╔══

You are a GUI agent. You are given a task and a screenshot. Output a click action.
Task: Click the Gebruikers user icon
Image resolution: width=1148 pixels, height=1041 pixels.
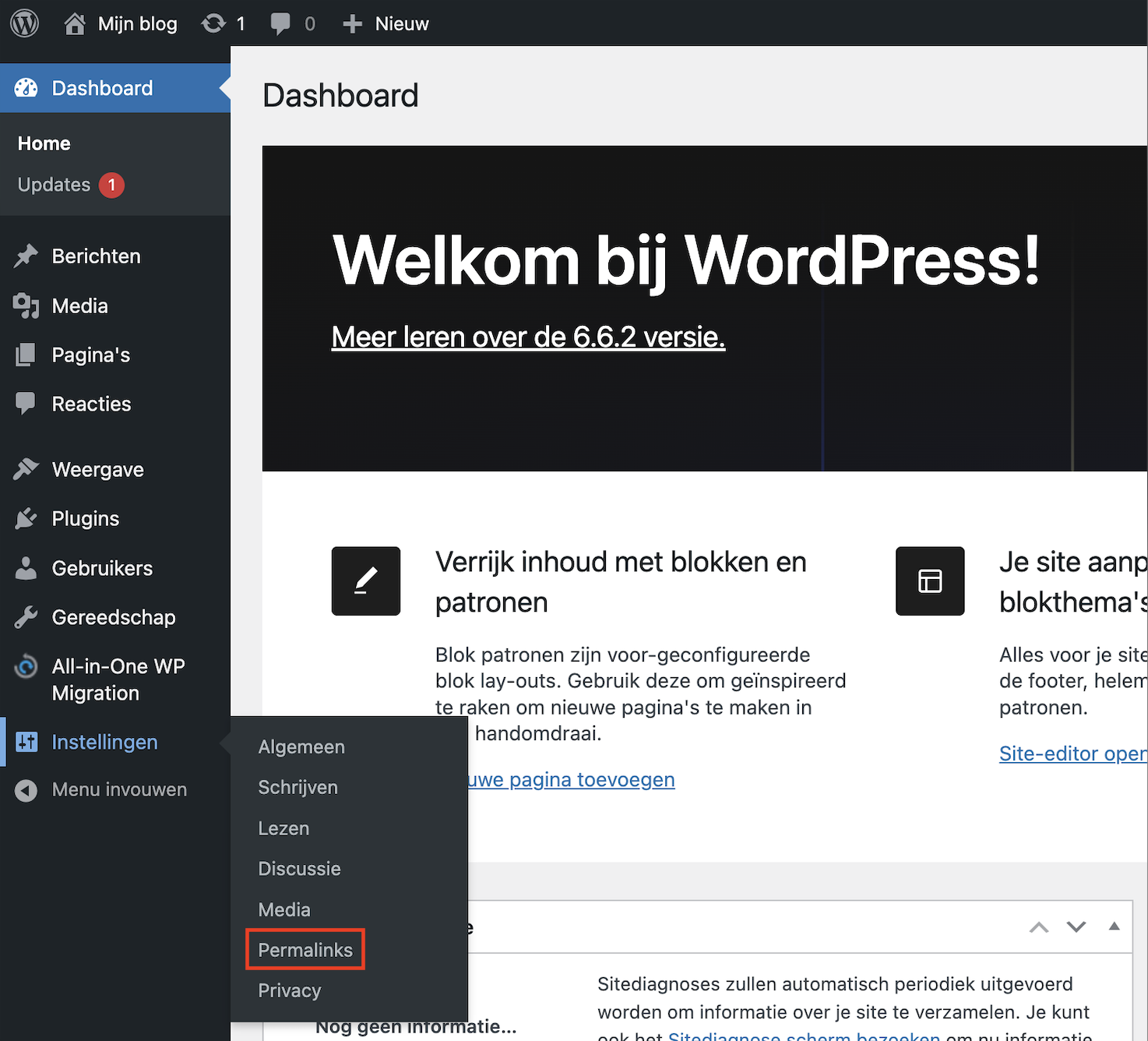26,568
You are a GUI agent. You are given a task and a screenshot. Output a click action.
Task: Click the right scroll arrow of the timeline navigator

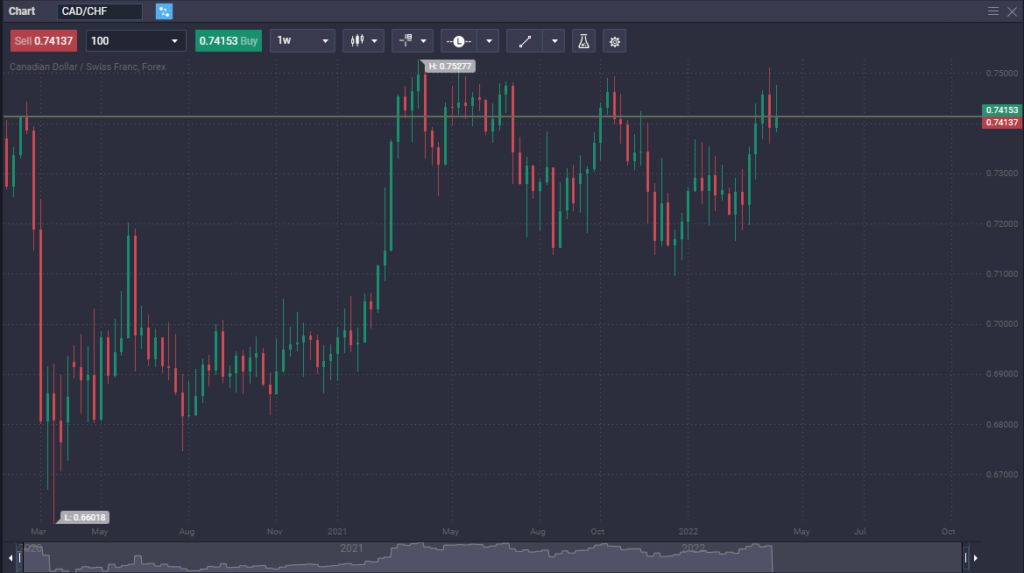976,557
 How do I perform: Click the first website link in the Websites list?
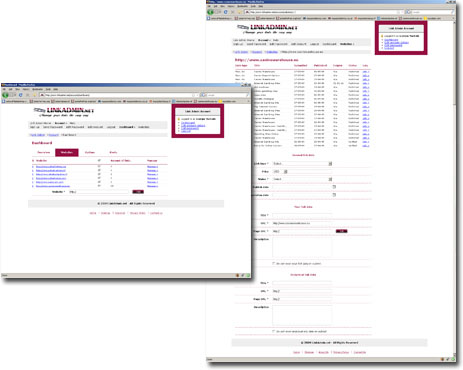pos(51,166)
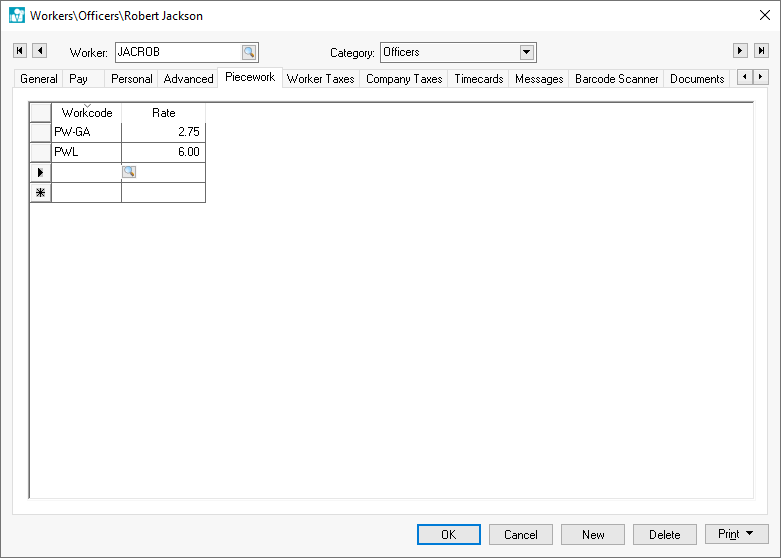Expand the Category dropdown
Image resolution: width=781 pixels, height=558 pixels.
[527, 53]
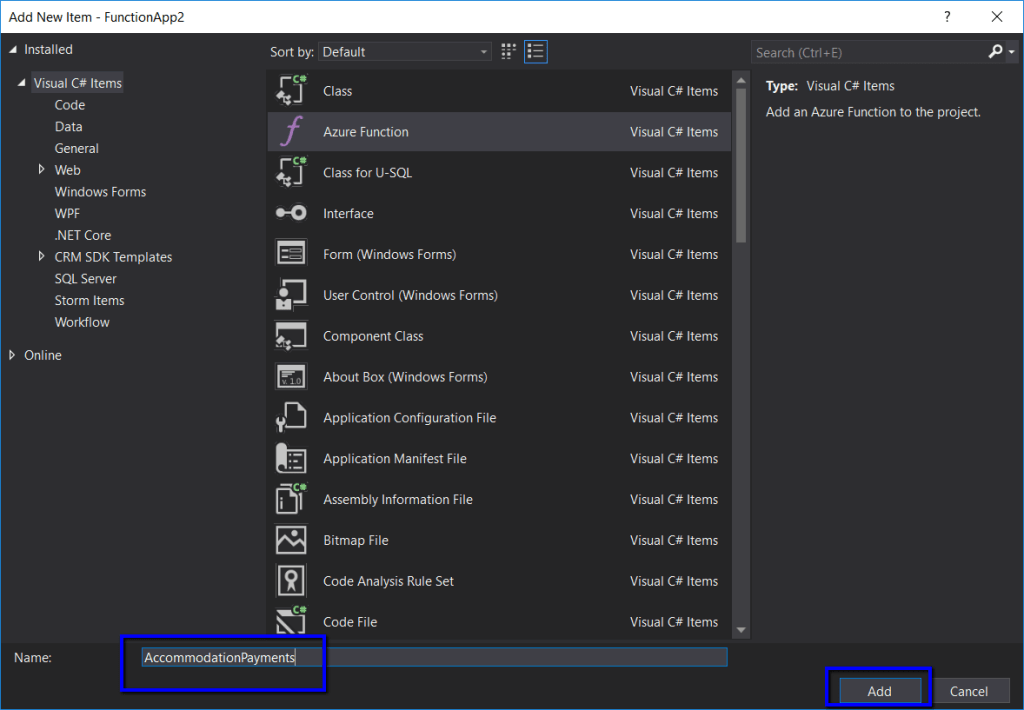Click the About Box (Windows Forms) icon
Screen dimensions: 1024x710
(291, 377)
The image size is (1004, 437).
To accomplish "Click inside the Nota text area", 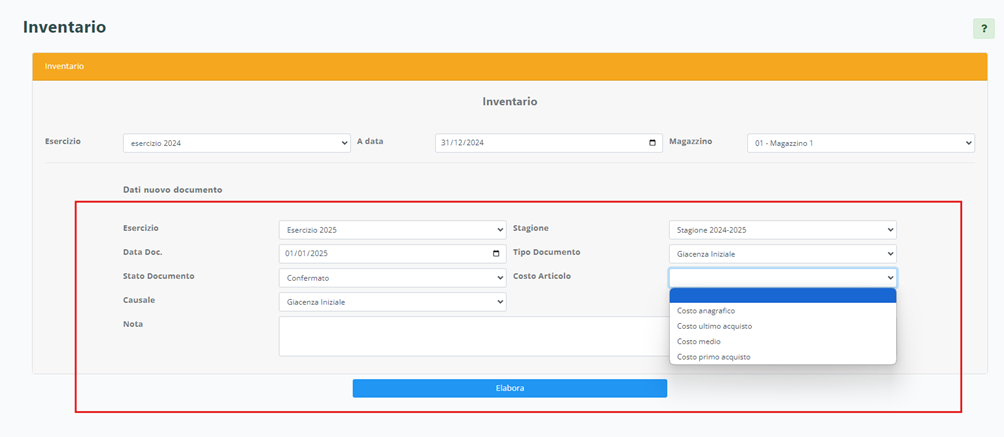I will click(x=470, y=336).
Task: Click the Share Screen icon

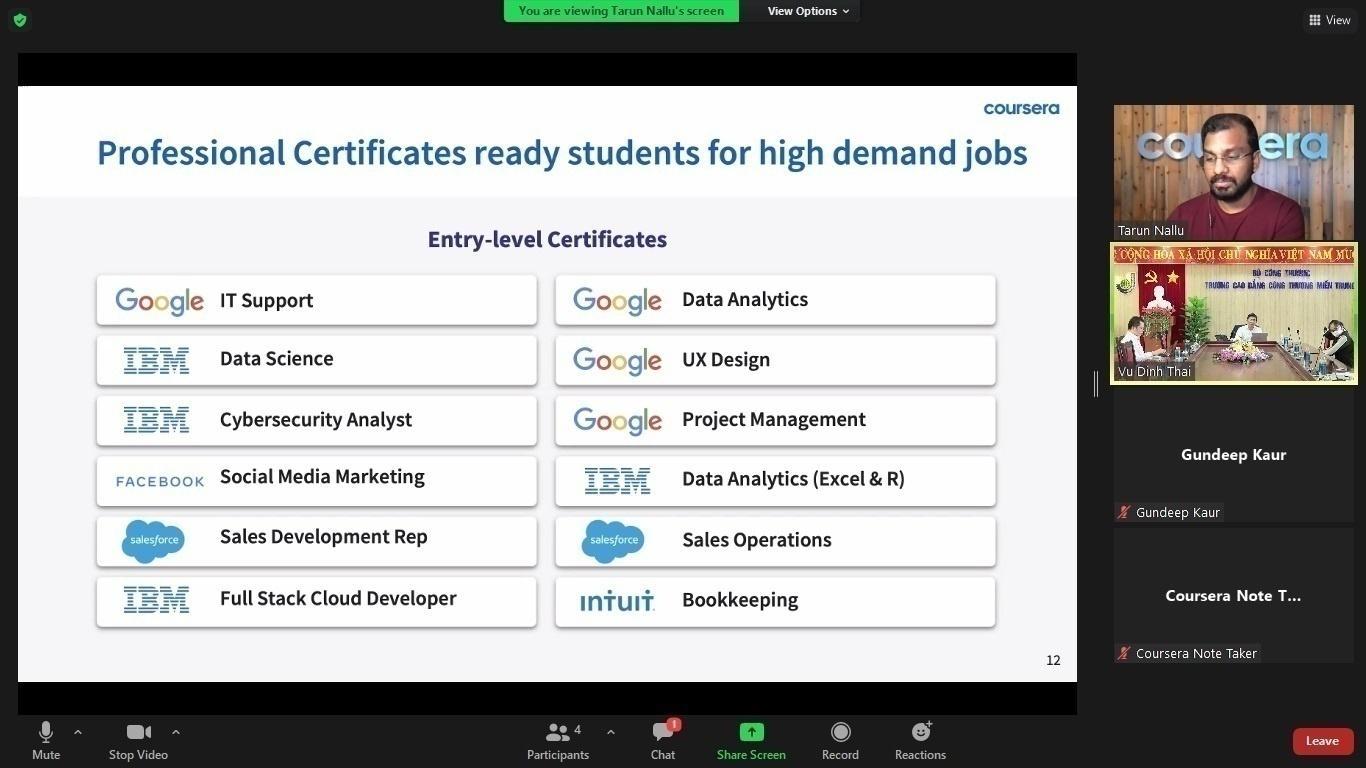Action: (751, 733)
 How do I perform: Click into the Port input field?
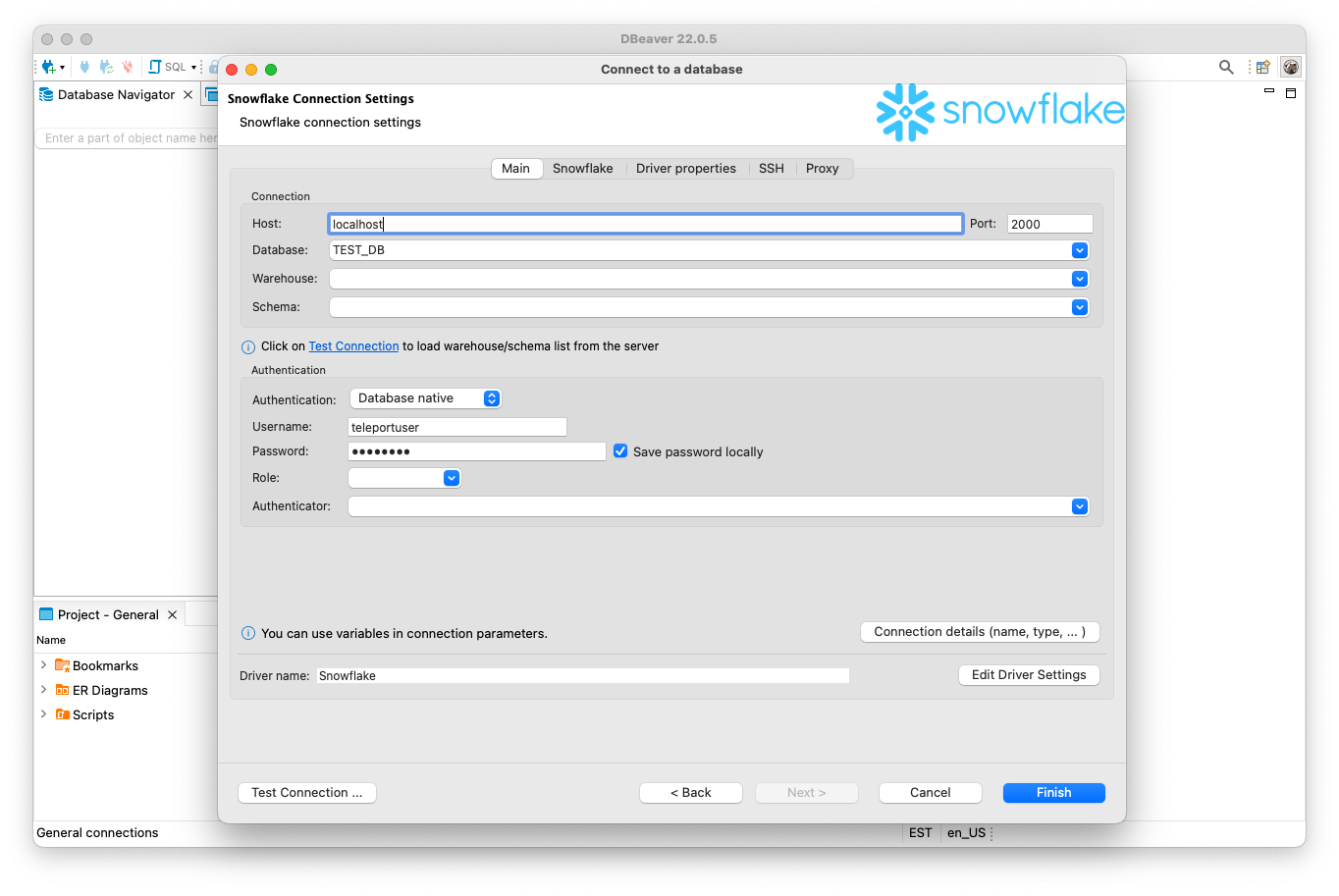point(1048,224)
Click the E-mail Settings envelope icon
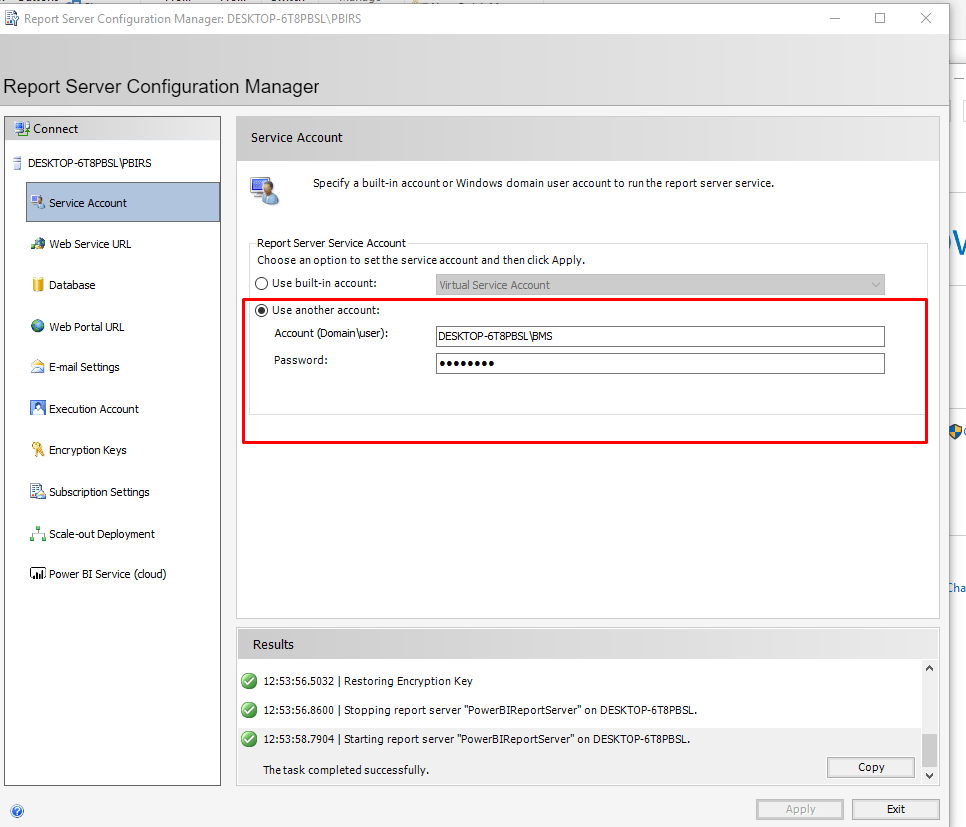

╚══

Brief:
Restate word for word, please, the line containing "Task: Click the Share Screen icon" and all lines after it through the end of the material; the pictures do not belong in the copy.

Task output:
Task: Click the Share Screen icon

Action: (751, 733)
 How do I perform: Click into the Port input field?
point(1048,224)
Click the E-mail Settings envelope icon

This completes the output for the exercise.